OT2 is an orthopaedics OT, 141 m3 in volume, with a laminar airflow system; it was classified ISO 5 by the project. Air hourly turnover was about 55 m3/h, and ∆P at the main door was 30 Pa. There is the main air inlet (plenum about 3 × 3.6 m, M1–8) in the ceiling over the operating table and eight air outlets in the four corners of the room (R1–4) (Fig. 1, OT2; Table 1). The theatre has a main door from the pre-operating room, separated by another door from the main atrium of the operating ward, and there is a guillotine window connecting with a utility room. The pre-operating area serves two OTs, including OT2.

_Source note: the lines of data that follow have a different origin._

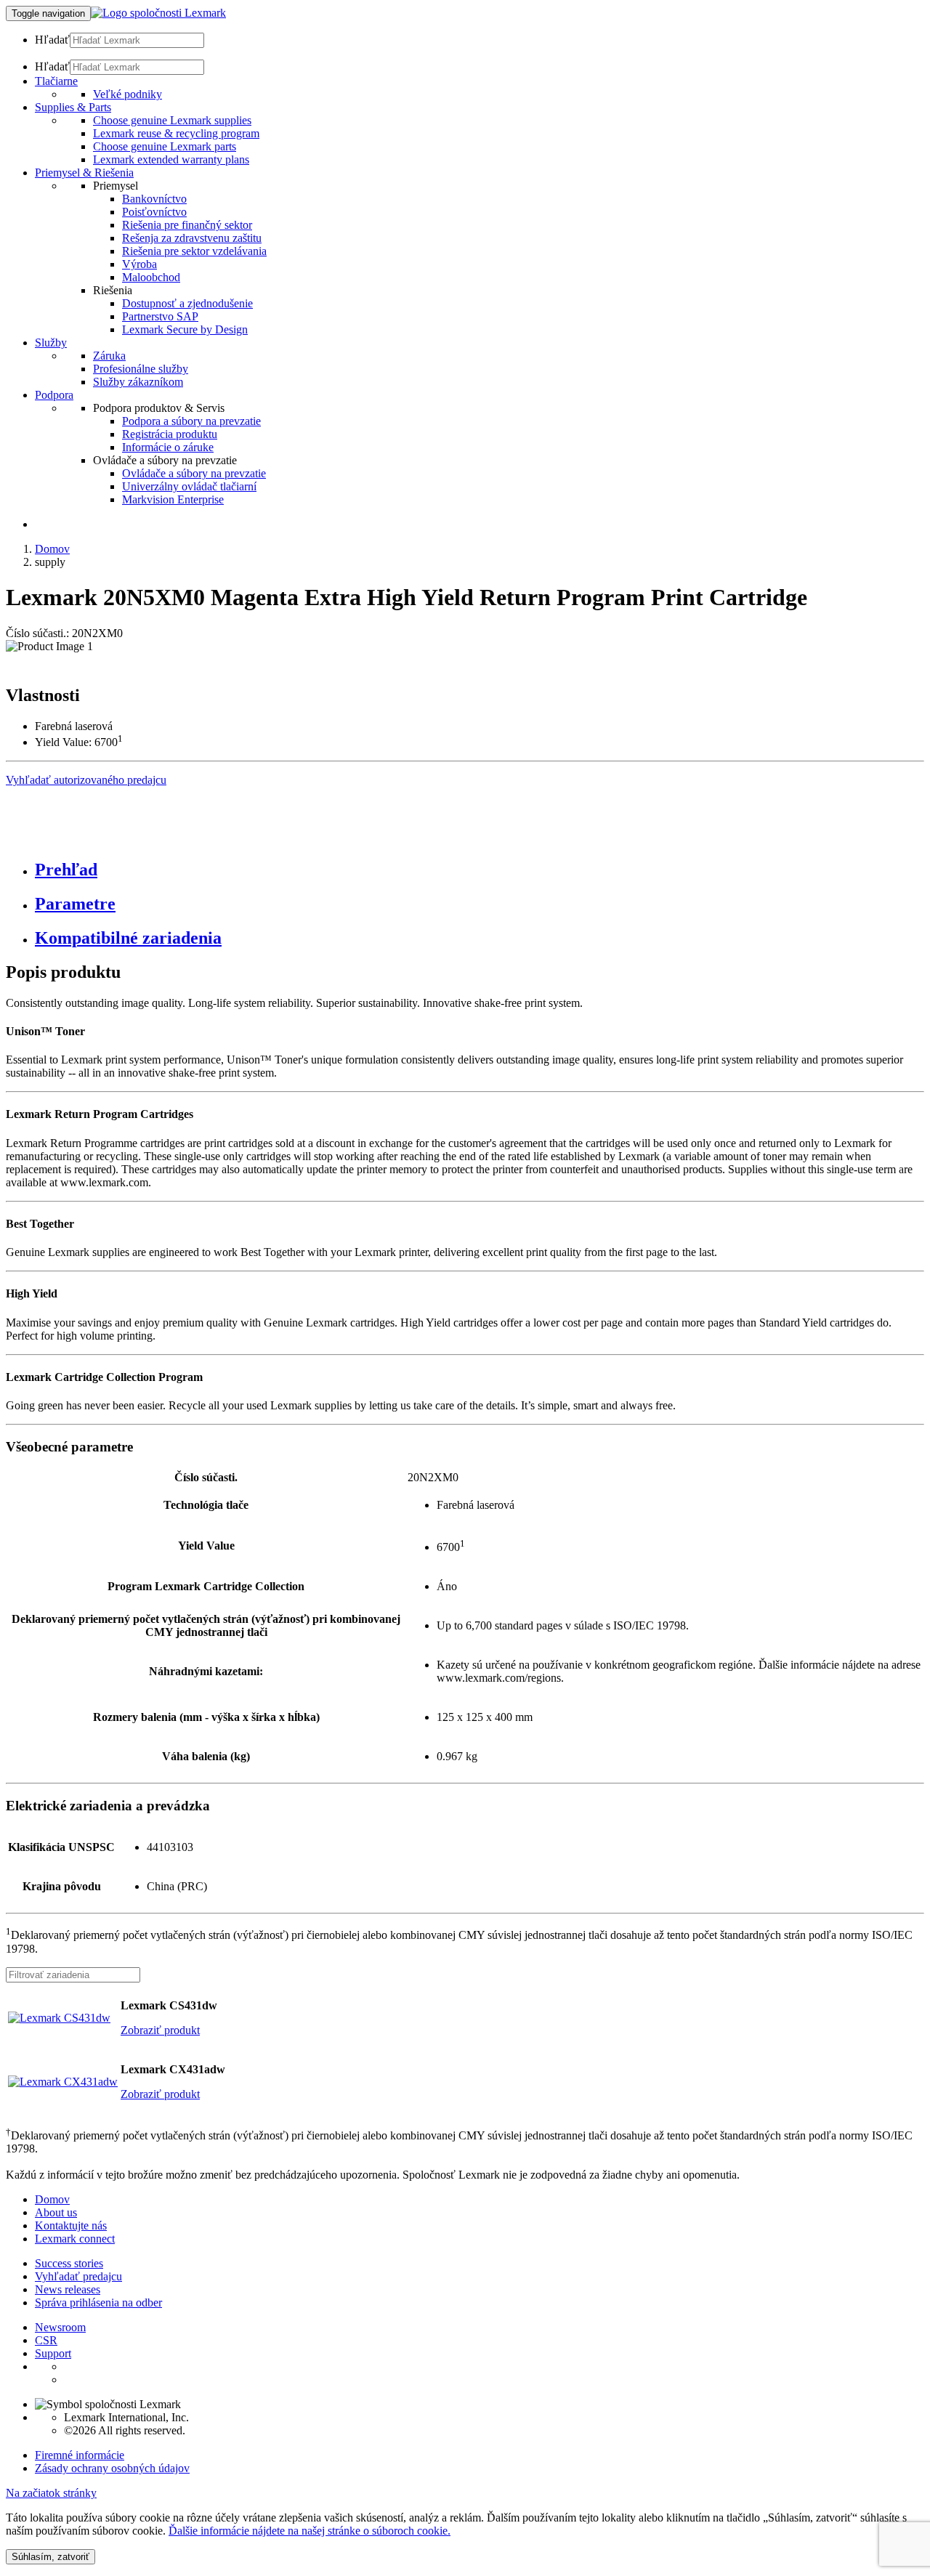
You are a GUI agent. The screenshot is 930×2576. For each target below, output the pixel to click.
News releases (67, 2289)
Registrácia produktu (169, 434)
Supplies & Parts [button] (73, 107)
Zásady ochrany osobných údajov (112, 2468)
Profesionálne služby (140, 368)
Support (53, 2353)
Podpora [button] (54, 395)
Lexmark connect (75, 2238)
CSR (46, 2340)
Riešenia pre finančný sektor (187, 225)
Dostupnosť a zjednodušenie (187, 303)
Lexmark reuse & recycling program (176, 133)
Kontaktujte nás (71, 2225)
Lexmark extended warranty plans (171, 159)
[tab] (479, 870)
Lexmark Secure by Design (185, 329)
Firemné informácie (79, 2455)
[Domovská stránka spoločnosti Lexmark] (158, 13)
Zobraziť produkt (160, 2030)
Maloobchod (151, 277)
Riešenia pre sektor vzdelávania (194, 251)
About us (56, 2212)
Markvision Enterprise (173, 499)
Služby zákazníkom (138, 382)
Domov (52, 549)
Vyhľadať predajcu (78, 2276)
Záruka (109, 355)
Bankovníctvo (154, 199)
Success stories (69, 2263)
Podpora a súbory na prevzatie (191, 421)
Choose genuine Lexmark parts (164, 146)
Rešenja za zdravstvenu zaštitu (192, 238)
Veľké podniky (127, 94)
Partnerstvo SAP (160, 316)
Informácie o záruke (168, 447)
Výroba (139, 264)
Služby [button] (51, 342)
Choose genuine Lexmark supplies (172, 120)
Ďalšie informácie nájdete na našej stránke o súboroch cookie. (309, 2530)
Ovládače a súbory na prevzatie (194, 473)
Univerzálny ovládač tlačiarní (189, 486)
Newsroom (60, 2327)
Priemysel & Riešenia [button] (84, 172)
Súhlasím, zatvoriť (50, 2556)
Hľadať (52, 39)
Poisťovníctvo (154, 212)
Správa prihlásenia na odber (98, 2302)
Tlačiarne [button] (56, 81)
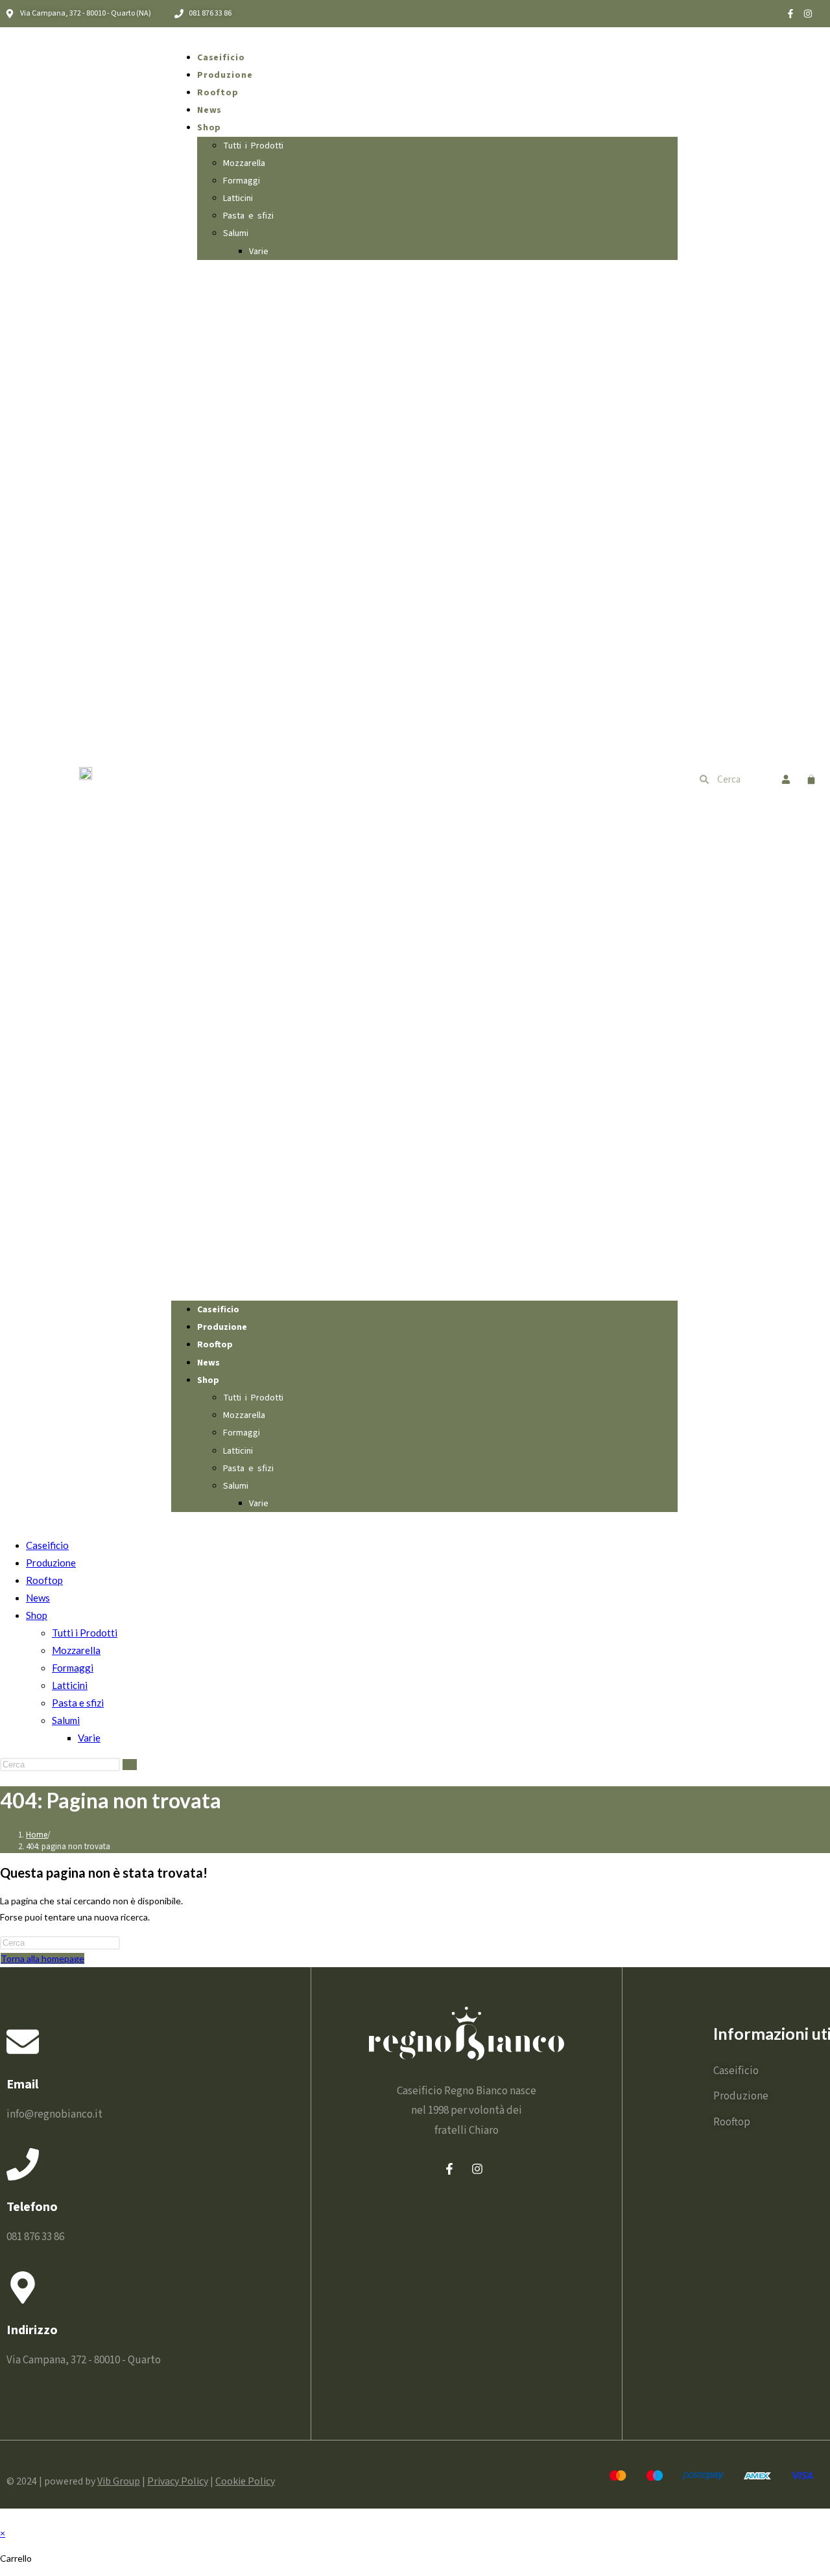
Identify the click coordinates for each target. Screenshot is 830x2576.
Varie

OT3 is placed in a zone serving four theatres that share the same pre-operating area where operators also perform hand washing; the one tested is a general surgery OT of 102 m3 in volume, with a turbulent airflow system and classified as classified as ISO 7 by the project. Air turnover was about 18 m3/h, and ∆P at the main door was 11.5 Pa. There are four inlet vents placed in the ceiling and eight outlet vents, two per corner (Fig. 1, OT3; Table 1). The theatre has two doors; the main one connects the pre-operating room; the second one connects a corridor, running all around the four OTs of the operating plate, to remove used instruments.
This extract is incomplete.